Three of the added vulnerabilities were found in the Veritas Backup Exec Agent software and were used by threat actors to deploy ransomware, another one was exploited as zero-day as part of an exploit chain that targeted Samsung’s web browser, and the fifth one was used to escalate privileges on Windows machines.

Three Vulnerabilities Exploited by BlackCat Ransomware

Only one of the five vulnerabilities that CISA added to the list of Known Exploited Vulnerabilities (KEV) today was classified as significant, a flaw in Veritas’ data protection software that permits remote access and command execution with elevated privileges and is tracked as CVE-2021-27877.
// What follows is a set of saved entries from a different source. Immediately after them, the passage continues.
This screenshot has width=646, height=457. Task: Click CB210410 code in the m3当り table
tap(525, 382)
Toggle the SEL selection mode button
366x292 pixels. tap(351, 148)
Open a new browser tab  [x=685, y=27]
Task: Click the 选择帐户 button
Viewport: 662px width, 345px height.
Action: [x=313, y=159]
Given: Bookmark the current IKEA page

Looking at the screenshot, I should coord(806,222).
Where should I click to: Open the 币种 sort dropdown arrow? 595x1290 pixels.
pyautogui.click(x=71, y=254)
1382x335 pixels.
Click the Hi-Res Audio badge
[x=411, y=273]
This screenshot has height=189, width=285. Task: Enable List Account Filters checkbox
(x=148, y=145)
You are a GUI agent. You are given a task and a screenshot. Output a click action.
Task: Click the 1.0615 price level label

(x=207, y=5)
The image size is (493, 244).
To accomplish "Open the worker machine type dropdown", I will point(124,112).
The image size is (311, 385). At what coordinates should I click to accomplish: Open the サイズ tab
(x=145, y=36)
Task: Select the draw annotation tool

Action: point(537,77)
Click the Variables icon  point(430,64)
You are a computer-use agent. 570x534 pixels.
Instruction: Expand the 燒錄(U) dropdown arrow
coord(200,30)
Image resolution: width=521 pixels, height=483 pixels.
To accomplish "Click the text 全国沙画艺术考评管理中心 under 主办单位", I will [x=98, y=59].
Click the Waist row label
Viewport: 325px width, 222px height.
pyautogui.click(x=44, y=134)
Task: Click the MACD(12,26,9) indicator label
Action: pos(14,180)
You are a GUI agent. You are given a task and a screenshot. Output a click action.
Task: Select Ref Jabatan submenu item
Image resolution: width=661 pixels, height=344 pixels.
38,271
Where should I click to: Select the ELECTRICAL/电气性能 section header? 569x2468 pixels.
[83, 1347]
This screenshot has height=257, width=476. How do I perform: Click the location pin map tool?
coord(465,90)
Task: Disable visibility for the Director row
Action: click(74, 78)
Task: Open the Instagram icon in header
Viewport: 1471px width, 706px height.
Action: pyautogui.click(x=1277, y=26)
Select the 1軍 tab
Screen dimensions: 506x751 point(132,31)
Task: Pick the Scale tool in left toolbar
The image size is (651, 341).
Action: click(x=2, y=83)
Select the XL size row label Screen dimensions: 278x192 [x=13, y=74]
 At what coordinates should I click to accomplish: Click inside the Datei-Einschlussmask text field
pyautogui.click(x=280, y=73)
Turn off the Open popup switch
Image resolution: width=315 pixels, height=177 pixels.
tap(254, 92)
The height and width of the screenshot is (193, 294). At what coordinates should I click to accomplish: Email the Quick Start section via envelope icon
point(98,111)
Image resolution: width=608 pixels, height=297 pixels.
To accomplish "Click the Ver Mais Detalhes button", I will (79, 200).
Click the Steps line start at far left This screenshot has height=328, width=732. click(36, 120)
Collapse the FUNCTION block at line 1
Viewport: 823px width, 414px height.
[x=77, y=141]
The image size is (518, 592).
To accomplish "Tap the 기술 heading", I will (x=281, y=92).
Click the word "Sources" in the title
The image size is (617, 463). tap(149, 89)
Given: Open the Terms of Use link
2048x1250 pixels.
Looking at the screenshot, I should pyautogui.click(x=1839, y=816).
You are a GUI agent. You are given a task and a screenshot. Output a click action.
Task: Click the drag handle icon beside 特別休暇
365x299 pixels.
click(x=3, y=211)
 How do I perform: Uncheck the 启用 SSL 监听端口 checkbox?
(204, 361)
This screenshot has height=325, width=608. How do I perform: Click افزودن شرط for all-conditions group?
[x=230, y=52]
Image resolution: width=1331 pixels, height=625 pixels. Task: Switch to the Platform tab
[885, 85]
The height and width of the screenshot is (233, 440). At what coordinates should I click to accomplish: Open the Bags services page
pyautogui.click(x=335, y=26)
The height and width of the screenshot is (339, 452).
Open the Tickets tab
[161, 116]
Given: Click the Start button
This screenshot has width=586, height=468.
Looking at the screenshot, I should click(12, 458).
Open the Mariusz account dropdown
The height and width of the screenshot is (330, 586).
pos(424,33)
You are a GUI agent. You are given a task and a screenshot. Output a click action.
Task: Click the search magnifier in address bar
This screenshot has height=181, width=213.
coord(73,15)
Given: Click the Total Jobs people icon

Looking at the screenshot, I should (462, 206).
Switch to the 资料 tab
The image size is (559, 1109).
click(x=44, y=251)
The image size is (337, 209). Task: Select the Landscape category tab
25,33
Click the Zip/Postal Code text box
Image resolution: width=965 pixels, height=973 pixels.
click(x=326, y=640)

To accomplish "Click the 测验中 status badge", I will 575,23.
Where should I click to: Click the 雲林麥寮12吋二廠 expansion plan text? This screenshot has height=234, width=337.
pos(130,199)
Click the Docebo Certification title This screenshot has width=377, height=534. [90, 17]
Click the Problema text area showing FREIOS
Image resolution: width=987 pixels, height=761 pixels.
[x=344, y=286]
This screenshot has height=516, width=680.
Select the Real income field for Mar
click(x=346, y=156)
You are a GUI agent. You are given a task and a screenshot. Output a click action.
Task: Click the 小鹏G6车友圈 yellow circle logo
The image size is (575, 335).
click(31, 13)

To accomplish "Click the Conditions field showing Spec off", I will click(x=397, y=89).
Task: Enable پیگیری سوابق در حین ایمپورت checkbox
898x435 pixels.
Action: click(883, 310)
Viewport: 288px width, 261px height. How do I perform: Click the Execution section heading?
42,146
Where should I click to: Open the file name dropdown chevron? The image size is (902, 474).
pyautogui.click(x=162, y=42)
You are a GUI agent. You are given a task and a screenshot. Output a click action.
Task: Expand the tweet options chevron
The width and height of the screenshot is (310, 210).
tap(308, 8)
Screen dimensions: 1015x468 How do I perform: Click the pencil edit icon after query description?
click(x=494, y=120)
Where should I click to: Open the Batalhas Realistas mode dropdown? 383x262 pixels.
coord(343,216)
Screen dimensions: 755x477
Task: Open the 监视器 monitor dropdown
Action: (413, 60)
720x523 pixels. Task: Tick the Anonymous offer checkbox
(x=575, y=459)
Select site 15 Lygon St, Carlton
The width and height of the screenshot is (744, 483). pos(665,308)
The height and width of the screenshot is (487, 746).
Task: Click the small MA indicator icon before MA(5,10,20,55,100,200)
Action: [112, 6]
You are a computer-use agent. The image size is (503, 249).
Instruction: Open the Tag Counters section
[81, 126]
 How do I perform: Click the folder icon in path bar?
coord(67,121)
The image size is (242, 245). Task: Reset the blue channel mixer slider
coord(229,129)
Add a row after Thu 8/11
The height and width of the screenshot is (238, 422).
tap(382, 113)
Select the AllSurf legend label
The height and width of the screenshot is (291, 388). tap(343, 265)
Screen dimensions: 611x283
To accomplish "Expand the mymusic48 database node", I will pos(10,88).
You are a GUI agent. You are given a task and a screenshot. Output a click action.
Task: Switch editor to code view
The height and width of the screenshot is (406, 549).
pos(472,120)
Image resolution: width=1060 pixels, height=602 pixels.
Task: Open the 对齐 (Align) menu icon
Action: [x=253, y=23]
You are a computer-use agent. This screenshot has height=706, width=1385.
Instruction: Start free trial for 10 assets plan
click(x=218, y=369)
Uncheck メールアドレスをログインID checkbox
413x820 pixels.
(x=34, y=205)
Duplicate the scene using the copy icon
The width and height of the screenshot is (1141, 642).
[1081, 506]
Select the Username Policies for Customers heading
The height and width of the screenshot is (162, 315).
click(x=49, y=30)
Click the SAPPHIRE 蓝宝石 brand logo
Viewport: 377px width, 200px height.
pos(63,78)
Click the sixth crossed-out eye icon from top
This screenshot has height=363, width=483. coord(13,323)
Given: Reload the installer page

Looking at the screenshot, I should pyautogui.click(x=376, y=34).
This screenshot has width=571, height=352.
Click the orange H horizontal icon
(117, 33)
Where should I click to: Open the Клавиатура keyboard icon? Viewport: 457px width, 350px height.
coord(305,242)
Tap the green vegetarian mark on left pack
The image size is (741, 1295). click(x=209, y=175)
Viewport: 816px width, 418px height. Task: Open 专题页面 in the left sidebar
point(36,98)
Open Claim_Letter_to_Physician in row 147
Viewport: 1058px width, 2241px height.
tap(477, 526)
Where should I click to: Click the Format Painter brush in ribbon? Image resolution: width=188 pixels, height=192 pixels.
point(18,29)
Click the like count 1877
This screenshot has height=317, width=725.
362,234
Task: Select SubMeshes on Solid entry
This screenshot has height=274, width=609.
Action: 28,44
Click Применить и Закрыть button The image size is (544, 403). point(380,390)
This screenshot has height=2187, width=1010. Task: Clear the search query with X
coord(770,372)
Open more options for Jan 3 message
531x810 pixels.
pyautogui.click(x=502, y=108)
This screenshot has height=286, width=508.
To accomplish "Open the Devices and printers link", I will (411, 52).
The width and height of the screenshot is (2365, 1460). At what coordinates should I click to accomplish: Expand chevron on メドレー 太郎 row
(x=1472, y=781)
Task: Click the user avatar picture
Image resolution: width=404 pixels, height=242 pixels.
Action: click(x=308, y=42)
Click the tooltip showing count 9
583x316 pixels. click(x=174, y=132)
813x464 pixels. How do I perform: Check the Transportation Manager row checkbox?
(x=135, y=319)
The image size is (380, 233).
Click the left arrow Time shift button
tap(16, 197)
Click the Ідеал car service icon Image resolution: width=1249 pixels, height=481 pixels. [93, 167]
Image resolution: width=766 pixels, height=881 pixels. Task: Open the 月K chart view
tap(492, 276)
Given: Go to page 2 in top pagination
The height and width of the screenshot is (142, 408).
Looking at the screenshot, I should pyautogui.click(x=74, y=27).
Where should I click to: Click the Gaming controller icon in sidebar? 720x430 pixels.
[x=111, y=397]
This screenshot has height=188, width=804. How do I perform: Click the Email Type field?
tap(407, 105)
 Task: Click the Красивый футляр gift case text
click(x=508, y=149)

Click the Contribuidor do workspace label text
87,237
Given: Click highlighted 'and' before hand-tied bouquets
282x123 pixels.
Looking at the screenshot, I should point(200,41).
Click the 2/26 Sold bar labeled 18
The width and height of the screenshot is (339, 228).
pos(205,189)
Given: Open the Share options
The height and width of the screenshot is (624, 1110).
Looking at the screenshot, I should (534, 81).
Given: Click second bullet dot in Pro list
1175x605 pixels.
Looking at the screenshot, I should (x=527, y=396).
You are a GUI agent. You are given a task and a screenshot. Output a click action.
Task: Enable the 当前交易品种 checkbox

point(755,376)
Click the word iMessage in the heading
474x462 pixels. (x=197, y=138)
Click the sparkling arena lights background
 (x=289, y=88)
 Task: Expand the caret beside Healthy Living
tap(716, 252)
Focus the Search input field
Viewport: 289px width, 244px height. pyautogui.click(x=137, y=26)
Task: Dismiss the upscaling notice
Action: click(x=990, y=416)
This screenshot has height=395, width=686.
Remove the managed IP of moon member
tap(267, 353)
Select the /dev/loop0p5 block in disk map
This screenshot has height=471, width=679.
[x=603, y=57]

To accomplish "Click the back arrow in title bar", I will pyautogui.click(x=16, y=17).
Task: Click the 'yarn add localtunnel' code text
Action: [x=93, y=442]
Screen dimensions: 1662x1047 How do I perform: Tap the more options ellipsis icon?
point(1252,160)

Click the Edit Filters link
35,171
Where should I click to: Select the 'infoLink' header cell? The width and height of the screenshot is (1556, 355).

Security researchers found that the aforementioned vulnerability was used by an ALPHV/BlackCat ransomware operations affiliate to gain initial access to a target network.

The attack also made use of the other two vulnerabilities affecting Veritas Backup Exec (CVE-2021-27876, CVE-2021-27878), allowing the attacker to access arbitrary files and run arbitrary commands on the system.

Veritas patched all three vulnerabilities all the way back in March 2021. Currently, thousands of Backup Exec instances are reachable over the public web.

Zero-Day Vulnerability Found Affecting Samsung’s Web Browser

A zero-day vulnerability leveraged against Samsung’s web browser was also added to the KEV catalog. The flaw is being tracked as CVE-2023-26083 and affects the Mali GPU driver from Arm.

The security flaw is an information leak that permits the exposure of critical kernel metadata and was a component of an exploit chain that delivered commercial spyware in a campaign that Google’s Threat Analysis Group (TAG) first identified in December 2022.

The other vulnerabilities used in the exploit chain, some of which were zero-days at the time of the assault, were cataloged by CISA in a prior KEV update at the end of March.

The fifth and final vulnerability recently highlighted by CISA is CVE-2019-1388, a flaw impacting the Microsoft Windows Certificate Dialog, known to be used in attacks impacting run processes with elevated privileges on a previously compromised machine.

CISA gave federal agencies in the U.S. time until April 28th to check if their systems are impacted by the newly added vulnerabilities, and to apply the required updates.

Federal Civilian Executive Branch Agencies (FCEB) agencies must verify and update their networks for all flaws listed in the KEV catalog, which presently contains 911 items, as part of the binding operational directive (BOD 22-01), which takes effect in November 2021.

Even though KEV is primarily intended for federal organizations, it is strongly advised that commercial businesses worldwide tackle the vulnerabilities in the catalog with priority.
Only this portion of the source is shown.